El novillero Jose Fernando Molina abre la puerta grande de Albacete

Albacete, 10 de septiembre. Tercera de feria. Más de media entrada.

Cinco novillos de Juan Manuel Criado y uno, segundo, de Encinagrande, bien presentados y de buen juego en conjunto.

Cristian Pérez (de azul noche y oro), ovación con aviso y ovación tras dos avisos.
Adrián Villalba (de grana y oro), ovación y aviso y ovación.
José Fernando Molina (de gris perla y oro), dos orejas y oreja.

De las cuadrillas destacaron Niño del Barrio, Palomeque y Candelas.

 

Si hace ya más de veintiún siglos Gayo Valerio dijo que éstos páramos al sur de la Meseta eran “tierra de conejos”, Fernando Claramunt, y no es mala referencia, anotó que, a mediados del siglo XX, por estos lares había censados alrededor de doscientos cincuenta matadores de toros. Así que, mejor, digamos que Albacete es tierra de toreros, de los que Pedrés, Dámaso y Caballero han sido la columna vertebral de esta legión en la que asimismo destaca gente como Mancheguito, Almanseño, Montero, Chicuelo II, Pepe Osuna, Cabañero, Manuel Amador -padre e hijo- Sebastián Cortés, Antonio Rojas, Rafi de la Viña, Manuel de Paz, Antón Cortés o Rubén Pinar, por no hacer larga la lista.

Y desde ayer hay que contar muy seriamente con otro: José Fernando Molina, alumno de la Escuela Taurina local que en su debut con picadores encandiló absolutamente a todos cuantos acudieron a la plaza. Y fueron muchos. Casi tres cuartos de aforo se ocupó.
Y demostró estar muy puesto y con el oficio aprendido a la perfección tanto con el su buen primero como con el más complicado sexto. A los dos dio la lidia adecuada y con los dos lució.

Se encajó perfectamente al veroniquear al segundo, muleteando luego con soltura y ritmo, con un sitio difícil de ver en alguien que comienza, dosificando el fuelle de su oponente en una faena de estructura perfecta y sin pestañear cuando el novillo le puso los pitones en la barriga, cerrando su turno con un pase de pecho realmente antológico y rematando con una estocada inapelable en todo lo alto que le valió ya la puerta grande.
El cuarto hizo un extraño de salida y le dio un revolcón al intentar pararle con el capote. Pero no influyó en su ánimo. Como tampoco el que el animal fuese ea su aire y mansease más de la cuenta. Muy asentado, sin aspavientos, con una pasmosa naturalidad, le fue bajando la mano y sometiendo hasta terminar metiéndole en el engaño. El novillo embestía con genio y cierta brusquedad que les fue rebajando gradualmente, dejando tres series de naturales limpios, tersos, larguísimos, inmensos. Y sin descomponerse cuando la bestia hizo por él. Arte y valor. Y personalidad. Un nuevo torero a tener en cuenta y para seguir. “Este torero nos va a costar hacer kilómetros”, escuché decir a unos aficionados…
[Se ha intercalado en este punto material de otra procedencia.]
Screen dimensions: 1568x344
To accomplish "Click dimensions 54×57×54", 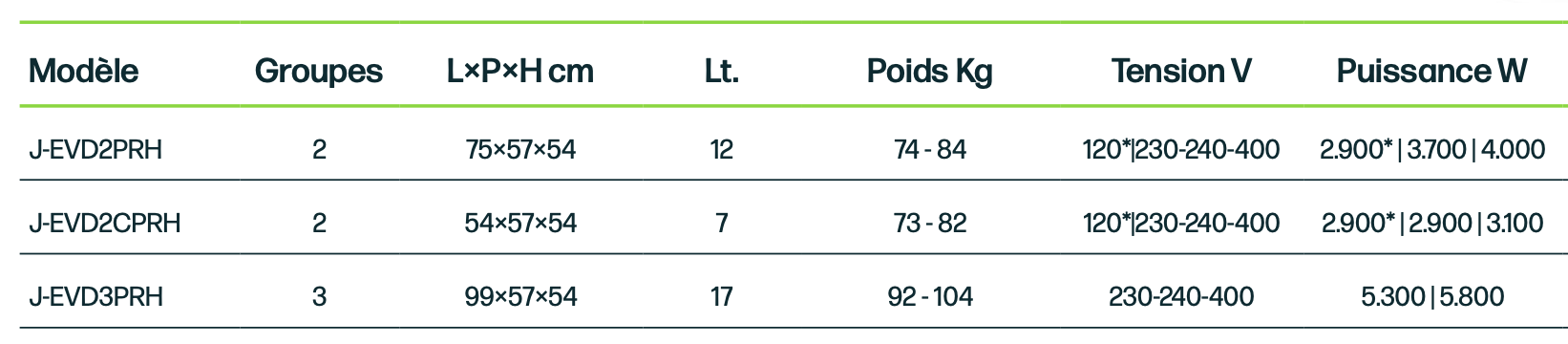I will tap(520, 223).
Se lidió un encierro de Juan Manuel Criado -completado con un ejemplar de Manuel Caballero lidiado en segundo lugar- muy bien presentado y de buen juego en conjunto, siendo ese sexto el más difícil y áspero.

Pero también hizo su presentación con los del castoreño Adrián Villalba, otro chaval de la Escuela que asímismo dejó ver una excelentes maneras. Bajó con temple la mano a su primero, codicioso y con fijeza, que acabó embistiendo muy humillado y con el que evidenció cintura y muñeca, llevando las embestidas de su antagonista hasta muy atrás. Mató mal y todo su premio quedó reducido a una ovación.
Tampoco acertó a rematar su labor con el estoque tras sacar todo lo que tuvo el quinto, cuajado y con plaza y al que apañaron el cuerpo en el caballo. Aún así tuvo fuelle y motor para seguir el engaño con prontitud y bravura, permitiendo a Villalba una faena ligada y de plantas quietas sobre la mano diestra y más embarullada al natural. Una voltereta en el tramo final complicó al novillo pero puso a la gente más de su parte aunque volvió a demostrar que tiene una asignatura pendiente con la espada. Pero con todo, dejó una magnífica impresión.

Completaba la terna Cristián Pérez, otro novillero albacetense, que derrochó voluntad y ganas. Con su reservan primero buscó ahormarle por bajo antes de estirarse al torear en redondo y completar un trasteo compuesto y arrestos. Con el cuarto, más parado y deslucido, volvió a darlo todo en un quehacer intermitente en el que buscó con ahínco el gustar y quedar bien.